» **TEXTE FOURNI**
Surnommé le "Platoon" français, "L'Ennemi intime" va pourtant chercher son titre et sa réflexion dans le documentaire de 2003 en deux parties de Patrick Rotman consacré à la guerre d'Algérie et plus précisément au processus par lequel de jeunes appelés français se sont transformés au sein de l'armée en bourreaux. Néanmoins la référence hollywoodienne est tout à fait pertinente et ce pour plusieurs raisons:

- Bien que catalogué film de guerre, tout dans ce film rappelle le western, au point d'ailleurs que la similitude avec "Fureur Apache" de Robert Aldrich m'a sauté aux yeux mais également avec d'autres westerns crépusculaires des années 1970 comme ceux de Sam Pekinpah.. On peut aussi faire le rapprochement avec certains des derniers films de John Ford ("L'Homme qui tua Liberty Valance") et ceux de Sergio Léone. Le réalisateur Florent-Emilio Siri a travaillé à Hollywood et connaît donc bien son affaire.

- Ensuite parce que la parallèle effectué entre la guerre du Vietnam et celle d'Algérie est pertinent. Ce sont des conflits contemporains dont les causes sont différentes mais la nature similaire. C'est à dire des guerres asymétriques opposant une armée de métier (celle de la puissance impérialiste) à une guérilla (celle du pays occupé). Des guerres par ailleurs non assumées comme telles. Dans le cas du Vietnam, les soldats US étaient juste censés prêter main-forte à l'armée du Vietnam du sud contre celle du nord et surtout contre les communistes armés du sud (les Vietcongs). Une stratégie de l'endiguement datant de 1947 et se manifestant par des interventions indirectes. Dans le cas de l'Algérie comme le rappelle le film, le mot guerre n'est même pas employé car depuis 1848, l'Algérie a été annexée à la France. Celle-ci maintient donc dans son discours et en décalage total avec la réalité que l'Algérie est un morceau du territoire national qui relève du ministère de l'intérieur et que les soldats sont censés aller y maintenir l'ordre contre des terroristes et non y faire la guerre. Le même déni de langage touche d'ailleurs les armes employées ("bidons spéciaux" au lieu de napalm dont une scène montre les effets dévastateurs). Ce type de guerre est par ailleurs impossible à gagner pour la puissance occupante car la technologie s'avère inopérante face à un ennemi invisible qui a l'avantage du terrain et peut se fondre dans la population civile (le film montre à deux reprises combien cette confusion peut avoir des conséquences funestes). Par conséquent ces conflits lorsqu'ils ne trouvent pas de solution politique immédiate aboutissent à un enlisement (le fameux "bourbier"). Et c'est l'impuissance à identifier l'ennemi qui conduit à une montée paroxystique de la violence tels que des massacres de villages entiers, des séances de torture jusqu'à ce que mort s'ensuive ou l'emploi d'armes de destruction massive.

» **CONSIGNE ÉCRITE 1**
D'après le texte fourni, de quelle œuvre « L'Ennemi intime » tire-t-il son titre ?
» **CONSIGNE ÉCRITE 2**
Retranscrivez tout le texte fourni, depuis « - Bien que catalogué » jusqu'à « bien son affaire. » inclus.

» **ENREGISTREMENTS EXTRAITS**
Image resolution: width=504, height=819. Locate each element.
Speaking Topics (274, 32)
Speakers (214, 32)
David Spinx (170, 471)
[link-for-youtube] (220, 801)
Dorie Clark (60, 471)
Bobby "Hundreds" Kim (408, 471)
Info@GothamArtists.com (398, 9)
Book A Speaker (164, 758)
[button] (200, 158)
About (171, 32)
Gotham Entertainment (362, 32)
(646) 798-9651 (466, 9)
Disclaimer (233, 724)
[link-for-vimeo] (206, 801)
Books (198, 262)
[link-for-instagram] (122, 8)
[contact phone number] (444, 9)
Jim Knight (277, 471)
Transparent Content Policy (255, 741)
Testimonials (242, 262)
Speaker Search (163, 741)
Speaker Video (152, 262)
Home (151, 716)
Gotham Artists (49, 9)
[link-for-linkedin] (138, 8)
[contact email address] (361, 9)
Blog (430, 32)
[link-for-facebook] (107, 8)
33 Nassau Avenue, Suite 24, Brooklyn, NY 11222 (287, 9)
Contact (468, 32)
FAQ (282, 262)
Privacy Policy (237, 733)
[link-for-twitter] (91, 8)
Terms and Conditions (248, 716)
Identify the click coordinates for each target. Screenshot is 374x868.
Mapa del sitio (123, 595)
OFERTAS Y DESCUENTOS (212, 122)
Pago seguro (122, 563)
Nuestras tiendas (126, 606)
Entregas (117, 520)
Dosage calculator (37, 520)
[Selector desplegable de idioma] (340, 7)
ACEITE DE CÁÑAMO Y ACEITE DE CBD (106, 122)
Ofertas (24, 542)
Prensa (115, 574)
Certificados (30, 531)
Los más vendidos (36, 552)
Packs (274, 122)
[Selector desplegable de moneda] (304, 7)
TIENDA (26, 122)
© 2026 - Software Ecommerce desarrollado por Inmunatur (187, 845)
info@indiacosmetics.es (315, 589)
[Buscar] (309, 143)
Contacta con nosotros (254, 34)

» **SOLUTION 1**
Du documentaire de 2003 en deux parties de Patrick Rotman consacré à la guerre d'Algérie.

» **SOLUTION 2**
- Bien que catalogué film de guerre, tout dans ce film rappelle le western, au point d'ailleurs que la similitude avec "Fureur Apache" de Robert Aldrich m'a sauté aux yeux mais également avec d'autres westerns crépusculaires des années 1970 comme ceux de Sam Pekinpah.. On peut aussi faire le rapprochement avec certains des derniers films de John Ford ("L'Homme qui tua Liberty Valance") et ceux de Sergio Léone. Le réalisateur Florent-Emilio Siri a travaillé à Hollywood et connaît donc bien son affaire.